» **Exercise set**
a: Reproduce the message about using a newer JDK from "Using a recent" up to and including "the maintenance burden.", keeping every word unchanged.
b: Write what comes next in the message about using a newer JDK, starting after its last sentence.

Text shown: Begin

Using a recent JDK, yet targeting 8 is a great idea Piotr! I brought up
this subject a couple of times in the video calls, though, as far as I
recall, the excuse was mostly the fact that Java 11 work is aimed for 3.x
and the lack of time.

Personally, I would even favor using Java 17 and configuring the target for
both `release-2.x` and `master`. In particular, JEP 355 (Text Blocks)
released in Java 13 can help us to replace the XML configuration files in
tests and hardcode them into the code.

I also totally agree with the point of Andrew Marlow that using a modern
JDK for 2.x will significantly decrease the maintenance burden.

Text shown: End
Record extracts: Begin

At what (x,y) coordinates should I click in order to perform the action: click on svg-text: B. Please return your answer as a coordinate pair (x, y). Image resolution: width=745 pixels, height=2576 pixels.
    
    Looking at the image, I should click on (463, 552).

Record extracts: End
Record extracts: Begin

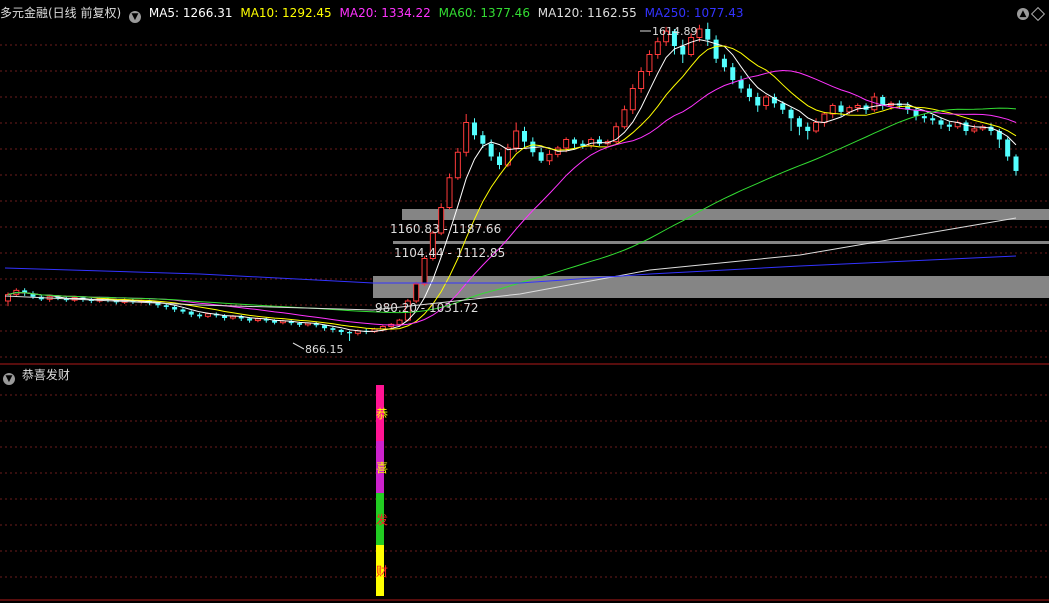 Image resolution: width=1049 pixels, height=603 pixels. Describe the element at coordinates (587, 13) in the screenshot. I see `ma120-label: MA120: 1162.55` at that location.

Record extracts: End

» **Results of the tasks**
a:
Using a recent JDK, yet targeting 8 is a great idea Piotr! I brought up
this subject a couple of times in the video calls, though, as far as I
recall, the excuse was mostly the fact that Java 11 work is aimed for 3.x
and the lack of time.

Personally, I would even favor using Java 17 and configuring the target for
both `release-2.x` and `master`. In particular, JEP 355 (Text Blocks)
released in Java 13 can help us to replace the XML configuration files in
tests and hardcode them into the code.

I also totally agree with the point of Andrew Marlow that using a modern
JDK for 2.x will significantly decrease the maintenance burden.

b:
On Sun, Jun 12, 2022 at 1:13 PM Piotr P. Karwasz <[email protected]>
wrote:

> Hi all,
>
> Currently the `release-2.x` branch must be run using JDK 8 and uses
> Maven's toolchains to compile Java 9+ code. This has many drawbacks:
>  * It is difficult for new contributors to run the build process,
>  * It requires a change to `JAVA_HOME` each time we build
> `release-2.x`. I suppose most of you use a different default Java
> version,
>  * the latest Maven Surefire plugin fails to run if there are Java 9+
> classes on the classpath: it performs a class scan in the current JVM
> and forks only afterwards.
>
> From my own tests the `--release 8` switch on JDK 9+ works quite well
> (i.e. the signatures of the JRE methods are those from JRE 8, not JRE
> 9+, the classes use the correct bytecode version and it produces
> errors if we use Java 9+ language features). Maybe we could switch to
> compiling `release-2.x` using Java 11 with the `--release 8` after
> 2.18.0 is out? I would keep the toolchains configuration exclusively
> for the Maven Surefire plugin: it would scan the test classes using
> the current JVM and fork an authentic JVM 8 to run the tests. What do
> you think?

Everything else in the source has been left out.